Abschließend weist die Autorin darauf hin, dass eine Polarisierung des Denkens auf eine schwarz-weiß Wahrnehmung der Welt zu einer ungesunden, extremen Entwicklung führt, und wie wichtig es ist, die Gemeinsamkeiten wieder stärker in den Focus zu rücken, anstatt die Unterschiede in den Mittelpunkt zu stellen.

Esther Bockwyt bietet einen umfangreichen Überblick über die Entwicklung und theoretischen Grundlagen der woken Bewegung, sowie die verschiedenen Erscheinungen im politischen Spektrum. Dabei zeigt sie sowohl die Gefahren für den gesellschaftlichen Zusammenhalt und die gesellschaftliche Entwicklung auf als auch die Möglichkeiten diese zu erkennen und ihnen entgegenzuwirken.

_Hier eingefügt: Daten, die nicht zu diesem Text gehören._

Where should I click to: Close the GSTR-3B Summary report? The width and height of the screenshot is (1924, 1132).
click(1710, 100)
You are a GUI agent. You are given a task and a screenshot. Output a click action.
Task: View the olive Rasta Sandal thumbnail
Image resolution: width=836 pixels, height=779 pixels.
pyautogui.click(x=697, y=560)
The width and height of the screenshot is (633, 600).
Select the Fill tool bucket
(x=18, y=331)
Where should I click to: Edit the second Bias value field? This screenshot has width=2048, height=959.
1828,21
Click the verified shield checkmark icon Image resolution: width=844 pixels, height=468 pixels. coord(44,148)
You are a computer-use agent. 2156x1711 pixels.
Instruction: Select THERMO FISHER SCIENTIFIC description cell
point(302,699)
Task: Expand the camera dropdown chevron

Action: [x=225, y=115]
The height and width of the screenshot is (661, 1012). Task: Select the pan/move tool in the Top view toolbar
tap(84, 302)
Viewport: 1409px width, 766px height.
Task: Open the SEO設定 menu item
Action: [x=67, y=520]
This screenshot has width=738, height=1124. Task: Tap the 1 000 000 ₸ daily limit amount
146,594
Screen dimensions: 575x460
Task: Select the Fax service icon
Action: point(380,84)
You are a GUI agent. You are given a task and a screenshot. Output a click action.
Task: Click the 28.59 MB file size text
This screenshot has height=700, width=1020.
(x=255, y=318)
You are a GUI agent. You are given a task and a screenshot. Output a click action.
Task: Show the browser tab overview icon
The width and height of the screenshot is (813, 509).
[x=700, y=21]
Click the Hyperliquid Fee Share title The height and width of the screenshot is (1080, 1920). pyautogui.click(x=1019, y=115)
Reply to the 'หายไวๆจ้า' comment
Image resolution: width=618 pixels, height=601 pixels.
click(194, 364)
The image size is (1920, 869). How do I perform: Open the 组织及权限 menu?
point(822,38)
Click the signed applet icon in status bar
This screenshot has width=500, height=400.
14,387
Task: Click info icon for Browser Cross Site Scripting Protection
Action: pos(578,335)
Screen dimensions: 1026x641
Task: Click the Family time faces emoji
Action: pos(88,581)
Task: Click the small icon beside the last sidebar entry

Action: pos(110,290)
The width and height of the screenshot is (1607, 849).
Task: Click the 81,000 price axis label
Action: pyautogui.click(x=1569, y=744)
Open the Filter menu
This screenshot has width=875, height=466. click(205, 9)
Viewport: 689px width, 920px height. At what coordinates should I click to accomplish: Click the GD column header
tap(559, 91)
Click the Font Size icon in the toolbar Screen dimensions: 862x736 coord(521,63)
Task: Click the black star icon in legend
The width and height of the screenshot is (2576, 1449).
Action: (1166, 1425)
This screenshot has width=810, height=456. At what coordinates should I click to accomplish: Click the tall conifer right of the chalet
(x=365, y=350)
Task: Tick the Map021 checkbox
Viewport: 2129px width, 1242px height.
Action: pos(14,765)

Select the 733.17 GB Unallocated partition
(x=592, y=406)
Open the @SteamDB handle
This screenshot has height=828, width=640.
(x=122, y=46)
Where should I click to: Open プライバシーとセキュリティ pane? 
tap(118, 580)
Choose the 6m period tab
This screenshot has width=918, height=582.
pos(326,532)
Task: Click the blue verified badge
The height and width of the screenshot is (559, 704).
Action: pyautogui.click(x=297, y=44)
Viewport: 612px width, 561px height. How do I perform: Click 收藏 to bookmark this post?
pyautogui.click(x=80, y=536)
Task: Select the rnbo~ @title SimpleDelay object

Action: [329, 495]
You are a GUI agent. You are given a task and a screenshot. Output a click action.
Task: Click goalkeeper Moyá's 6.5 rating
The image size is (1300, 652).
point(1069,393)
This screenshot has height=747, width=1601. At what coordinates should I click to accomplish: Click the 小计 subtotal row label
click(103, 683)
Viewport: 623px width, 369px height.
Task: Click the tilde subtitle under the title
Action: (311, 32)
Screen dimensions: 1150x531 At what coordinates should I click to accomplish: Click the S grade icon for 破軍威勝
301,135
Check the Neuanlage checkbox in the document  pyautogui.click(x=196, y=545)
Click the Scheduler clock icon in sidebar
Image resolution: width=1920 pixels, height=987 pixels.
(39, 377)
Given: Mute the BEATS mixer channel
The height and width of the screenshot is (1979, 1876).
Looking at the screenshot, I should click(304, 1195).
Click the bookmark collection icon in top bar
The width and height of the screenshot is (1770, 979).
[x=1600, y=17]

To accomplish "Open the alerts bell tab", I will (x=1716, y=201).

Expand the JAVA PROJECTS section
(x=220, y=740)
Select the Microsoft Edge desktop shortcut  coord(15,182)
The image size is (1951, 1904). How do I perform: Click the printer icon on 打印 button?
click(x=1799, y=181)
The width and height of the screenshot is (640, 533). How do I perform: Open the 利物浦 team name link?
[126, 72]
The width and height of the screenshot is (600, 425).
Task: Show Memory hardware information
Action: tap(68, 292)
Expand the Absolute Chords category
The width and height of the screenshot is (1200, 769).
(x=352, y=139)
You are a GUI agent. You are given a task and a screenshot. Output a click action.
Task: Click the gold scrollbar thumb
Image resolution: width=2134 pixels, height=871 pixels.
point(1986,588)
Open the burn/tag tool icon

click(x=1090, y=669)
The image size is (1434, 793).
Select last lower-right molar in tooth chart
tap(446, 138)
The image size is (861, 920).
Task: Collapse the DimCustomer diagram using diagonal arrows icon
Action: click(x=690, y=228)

Eine solide psychologische Analyse der Anziehungskraft woken Denkens und psychischer Grundlagen, gibt Einblicke, wie es woken Bewegungen gelingen konnte, ein Übermaß an politischem und gesellschaftlichen Einfluss zu erlangen. Ein überaus informatives Sachbuch, das aktuelle gesellschaftliche Diskussionen verständlich zu vermitteln weiß und ihre psycholigischen Ursachen zu erklären versucht.

Esther Bockwyt, Woke. Psychologie eines Kulturkampfs
Neu-Isenburg: Westend Verlag 2024, 224 Seiten, 18,50 €, ISBN 978-3-86489-444-2

 

Weiterführende Links:
Westend Verlag: Esther Bockwyt, Woke. Psychologie eines Kulturkampfs
Wikipedia: Esther Bockwyt

 

Andreas Markt-Huter, 22-004-2024

Bibliographie

AutorIn

Esther Bockwyt

Buchtitel

Woke. Psychologie eines Kulturkampfs

Erscheinungsort

Neu-Isenburg

Erscheinungsjahr

2024

Verlag

Westend Verlag

Seitenzahl

224

Preis in EUR

18,50

ISBN

978-3-86489-444-2

Kurzbiographie AutorIn

Esther Bockwyt studierte Psychologie und Rechtspsychologie an den Universitäten Marburg, Köln und Bonn. Sie arbeitet als selbstständige psychologische Gutachterin und ist Inhaberin des diagnostisch tätigen Gutachterbüros Die Gutachterinnen. Als Autorin schreibt sie psychologische Fach- und Sachbücher. Gastbeiträge von ihr erscheinen periodisch in der Neuen Zürcher Zeitung. Dabei analysiert sie auch gesellschaftliche Entwicklungen aus einer psychologischen Perspektive.